Jason Fredricks found out Saturday he was being traded from the Utah Grizzlies, the top team in the ECHL’s Western Conference, to the Reign, who had just been swept by the Grizzlies and owned the league’s worst record.
His reaction? “Happy.”
“Southern California, hopefully part of a team turning a corner here, and I’m looking forward to just get playing and being part of a new team,” Fredricks said.
The Eagle River, Wisconsin native is a second-year pro who spent last season with the South Carolina Stingrays. In 23 games there, he flashed some offense, recording a goal and 10 points in 23 games.
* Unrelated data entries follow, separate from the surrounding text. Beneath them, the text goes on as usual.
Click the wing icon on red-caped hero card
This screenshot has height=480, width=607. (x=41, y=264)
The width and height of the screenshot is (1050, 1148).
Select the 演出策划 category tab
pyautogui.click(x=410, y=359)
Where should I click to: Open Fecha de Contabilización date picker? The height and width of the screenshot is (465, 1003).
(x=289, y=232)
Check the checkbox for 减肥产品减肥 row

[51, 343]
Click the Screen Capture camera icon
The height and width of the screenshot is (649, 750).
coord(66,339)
This season Fredricks’ playing time was fluctuating (as was the Utah blue line). He had two goals and one assist, along with four penalty minutes, in 21 games. One of those goals came in Ontario on Nov. 28, a 7-3 Grizzlies win in which Utah scored on five of its seven power plays. Fredericks’ goal came at even strength, a third-period wrist shot that sailed high over the shoulder of Beau Erickson.
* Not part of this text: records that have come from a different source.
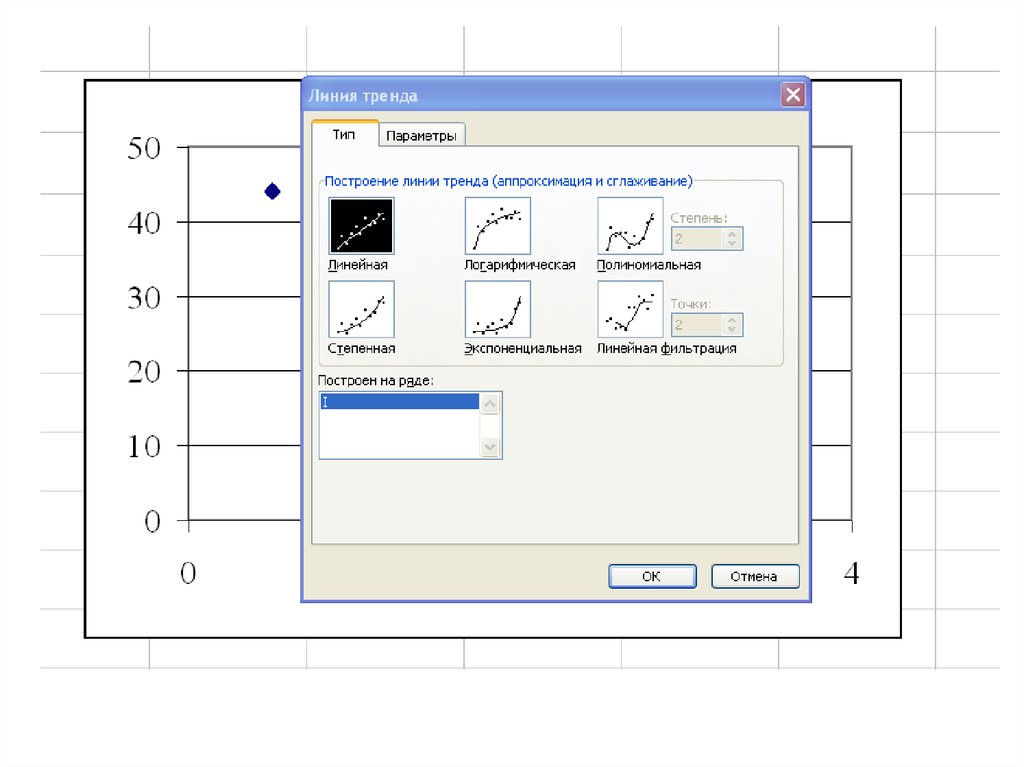The width and height of the screenshot is (1024, 767).
Task: Close the Линия тренда dialog
Action: pyautogui.click(x=793, y=95)
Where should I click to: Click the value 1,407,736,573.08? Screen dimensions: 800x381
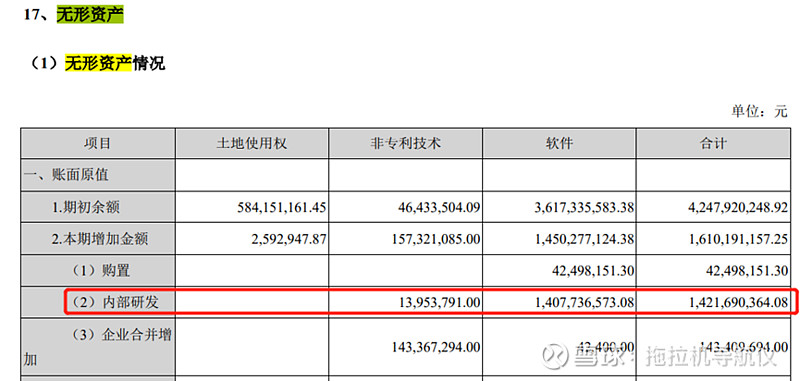(x=585, y=302)
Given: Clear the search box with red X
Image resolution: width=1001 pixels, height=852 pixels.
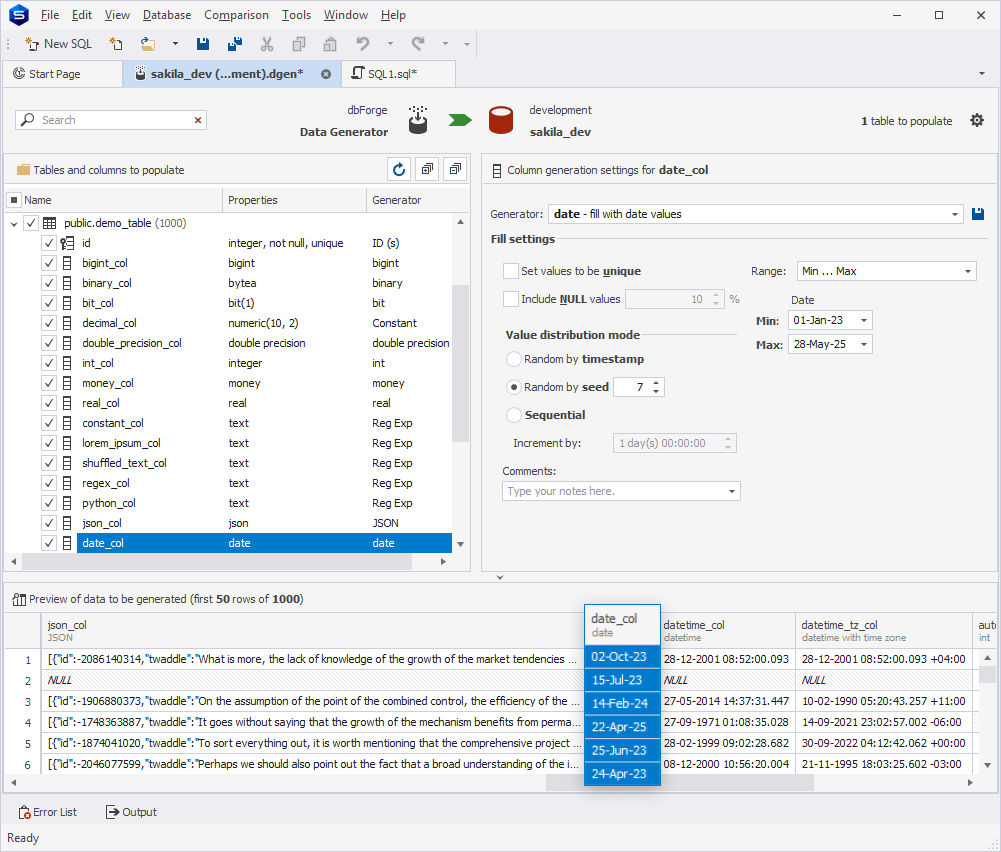Looking at the screenshot, I should [198, 120].
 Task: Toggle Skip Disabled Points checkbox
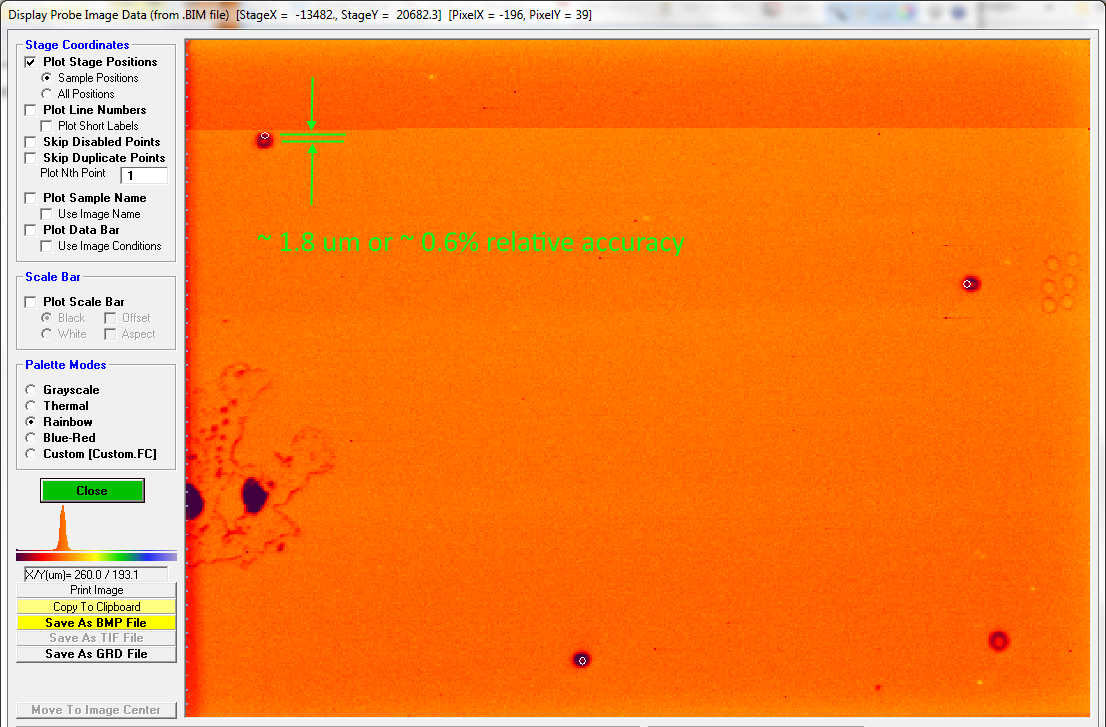[30, 142]
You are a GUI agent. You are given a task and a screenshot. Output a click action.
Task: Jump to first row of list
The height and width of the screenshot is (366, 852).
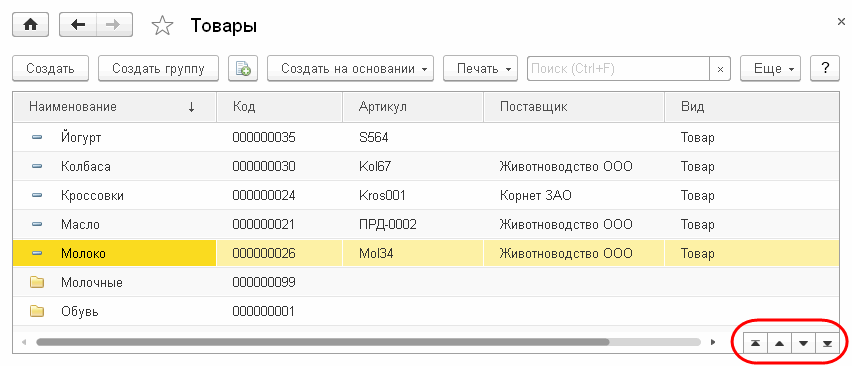pos(755,343)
Not surprisingly, the 23-year-old described himself as a player who likes to join the rush.
“I’m a good skating, good puck-moving defenseman who likes to join the
rush as much as I can,” he said, “but without sacrificing the game in the defensive
Reign coach Karl Taylor praised Fredricks’ two-way ability. If this week’s practices have been any indication, Fredricks could see time on the power play, and will wear number 12, on Wednesday night against the Alaska Aces. If he plays, he will become the 13th defenseman to appear in a game this season.
While he tries to become familiar with Taylor’s system, Fredricks is already familiar with three of his new teammates. He was roommates with Erickson last season for a month in South Carolina, and he spent time in training camp this season with Lane Caffaro and Justin Taylor in Idaho.
“Talking to them,” he said, “they were pretty confident the team is turning the page here. There’s half a season left. That’s a lot of games. With a (ten)-point separation, there’s no reason in that time we can’t be in the middle of the pack or better by the end of the season.”